Выбрать главу

44

Следователь. И много выпили?

Ухов. Я или вместе?

Следователь. И вы, и он.

Ухов. Бросьте делать из этого историю! Трезв он был. У меня и оставалось-то на донышке. Нацедил полкружки, он и то не допил. Одни разговоры.

Следователь. Как же вы столковались? Терпеть друг друга не могли, держались на расстоянии и вдруг — собутыльники.

Ухов. А я добренький, когда под этим делом, любой собаке друг. Вижу, скучает наш общий любимец, пригласил. Пошли, говорю, вместе пощебечем,

Следователь. О чем же вы… щебетали?

Ухов. Спросите о чем-нибудь попроще.

Следователь. Может, о Монастырской?

Ухов. Может, и о ней… А вы помните, к примеру, какой у вас был с соседом по дому разговор месяц назад, когда вы во дворе стучали в домино?

Следователь. Помню, если назавтра сосед исчезает… Куда от вас пошел Полосов? Или тоже подзабыли?

Ухов. Шлялся по лагерю и его окрестностям.

Следователь. Потом?

Ухов. Полез к ней в палатку. Вас это интересует?

Следователь. Вы видели, что полез?

Ухов. С чего бы она так разъярилась? Выскочила пантерой, вцепилась когтями, я едва разнял.

Следователь. Видели, как он пошел к Монастырской, предполагали, чем может кончиться, и не остановили, не отсоветовали.

Ухов. Я что, евнух, чтобы гарем сторожить? У них какие-то шашни, причем тут я?

Следователь. Что дальше, куда вы повели Полосова?

Ухов. К нему в палатку. Уложил и пошел к себе. Спать-то надо. Потехе — час, сну — время.

Следователь. Уложили, говорите. Но он не ложился, даже не развернул постель. Вы, видимо, не отдаете отчета, что любая неточность в показаниях оборачивается против вас. Вы последний, кто был с Полосовым.

45

Монастырская. Больше я его не видела.

Следователь. Никто не видел, а спохватились почти через сутки, уже к вечеру следующего дня. Неужели вас не встревожило его отсутствие утром, днем?

Монастырская. Была уверена, что он в лагере, и мне никто ничего не сказал. Проснувшись, вначале решила не идти на завтрак, не хотела встречаться с ним. Потом все-таки пошла, чтобы не вызывать лишних толков. Ночная история переполошила весь наш курятник, меня буквально терзали взглядами. Я боялась голову поднять, не то что с кем-то говорить. Это уже потом узнала, что Валентин не завтракал, не объявился к обеду. Ко мне подошел Малов, спросил, что произошло ночьюи куда запропастился статист, будто я должна была знать. Я огрызнулась: когда он заявится, у него и спросите, ко мне же не приставайте. Конечно, я забеспокоилась: дурак, думаю, нашкодил и теперь прячется со стыда… К шести вернулась; из города Лариса. К тому времени я уже не на шутку запаниковала, и мы вместе полезли в ущелье — то самое, где эхо. Надеялись, что он там. В лагерь возвратились затемно. Теперь уже всполошились все. Жгли на верхней площадке костер, Малов пускал ракеты…

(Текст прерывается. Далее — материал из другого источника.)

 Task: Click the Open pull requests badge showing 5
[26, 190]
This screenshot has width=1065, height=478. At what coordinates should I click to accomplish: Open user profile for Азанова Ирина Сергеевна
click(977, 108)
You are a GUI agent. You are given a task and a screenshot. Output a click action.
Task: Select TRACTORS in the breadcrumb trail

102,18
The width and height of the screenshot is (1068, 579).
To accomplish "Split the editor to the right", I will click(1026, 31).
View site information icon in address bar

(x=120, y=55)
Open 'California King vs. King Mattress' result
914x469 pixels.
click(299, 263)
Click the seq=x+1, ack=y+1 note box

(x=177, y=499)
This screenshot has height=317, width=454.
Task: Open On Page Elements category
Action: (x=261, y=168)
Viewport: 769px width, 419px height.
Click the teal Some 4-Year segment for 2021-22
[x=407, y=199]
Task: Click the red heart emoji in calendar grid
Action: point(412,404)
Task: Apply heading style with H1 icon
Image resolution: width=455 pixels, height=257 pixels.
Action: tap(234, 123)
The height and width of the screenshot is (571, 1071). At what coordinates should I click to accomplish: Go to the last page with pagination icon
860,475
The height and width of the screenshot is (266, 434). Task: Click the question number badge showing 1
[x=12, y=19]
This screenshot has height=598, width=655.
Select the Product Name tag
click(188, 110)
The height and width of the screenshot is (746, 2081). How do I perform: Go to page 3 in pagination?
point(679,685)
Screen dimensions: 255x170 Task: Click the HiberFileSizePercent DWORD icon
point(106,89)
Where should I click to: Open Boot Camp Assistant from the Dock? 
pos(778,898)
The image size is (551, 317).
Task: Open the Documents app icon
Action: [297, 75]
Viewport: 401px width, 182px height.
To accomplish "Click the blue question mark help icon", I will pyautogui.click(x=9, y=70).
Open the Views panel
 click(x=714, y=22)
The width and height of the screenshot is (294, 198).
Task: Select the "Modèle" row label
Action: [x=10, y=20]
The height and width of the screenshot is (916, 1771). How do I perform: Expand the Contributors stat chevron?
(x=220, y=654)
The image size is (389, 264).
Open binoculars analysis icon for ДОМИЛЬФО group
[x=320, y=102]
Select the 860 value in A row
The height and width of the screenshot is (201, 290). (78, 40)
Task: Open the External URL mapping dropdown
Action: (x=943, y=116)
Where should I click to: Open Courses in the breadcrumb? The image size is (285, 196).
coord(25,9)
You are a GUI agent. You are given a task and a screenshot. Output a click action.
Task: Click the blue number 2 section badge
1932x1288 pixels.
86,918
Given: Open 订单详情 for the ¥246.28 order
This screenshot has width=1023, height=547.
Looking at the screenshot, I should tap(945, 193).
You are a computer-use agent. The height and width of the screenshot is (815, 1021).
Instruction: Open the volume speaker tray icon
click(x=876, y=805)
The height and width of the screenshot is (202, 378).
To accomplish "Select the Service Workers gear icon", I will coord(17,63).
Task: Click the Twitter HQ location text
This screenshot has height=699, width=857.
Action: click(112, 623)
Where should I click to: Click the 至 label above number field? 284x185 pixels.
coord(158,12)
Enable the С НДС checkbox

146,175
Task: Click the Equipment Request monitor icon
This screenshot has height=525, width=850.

Следователь. И что вы подумали, какие у вас были предположения? Именно тогда, в тот день.

Монастырская. В голову лезло всякое. И со скалы, сорвался, и змея укусила. Может, где ногу сломал, и ждет помощи. Но о самом плохом старались не думать, надеялись, вот-вот заявится.

Следователь. А о том, что он мог покончить с собой?

Монастырская. Что вы! Из-за чего? Ведь не было никакого повода.

Следователь. Давайте, Ирина Константиновна, внесем некоторую ясность. Мы встречаемся с вами не в первый раз, и у меня сложилось впечатление, что вы не совсем четко представляете, кто был Полосов. То вы говорите о нем как о не вполне нормальном человеке, чуть ли не идиоте, то не прощаете ему даже самых безобидных странностей, какие могут быть у каждого из нас.

Монастырская. Если бы только странности…

Следователь. Тогда и подходить к нему надо с другими мерками. Вот вы сказали, не было повода, чтобы покончить с собой. Это по вашим понятиям. А мне ничего не стоит доказать, что Полосов не мог поступить иначе, у него не было выхода. Он стал жертвой тех обстоятельств, какие сложились у вас в лагере. Я не преувеличиваю. Если он остро, феноменально остро чувствовал настроение и состояние любого человека, то, вероятно, не менее остро воспринимал и общий настрой, обстановку вокруг себя. А обстановка, согласитесь, была для него крайне тяжкая, я бы даже сказал, враждебная. Все, буквально все были настроены против него.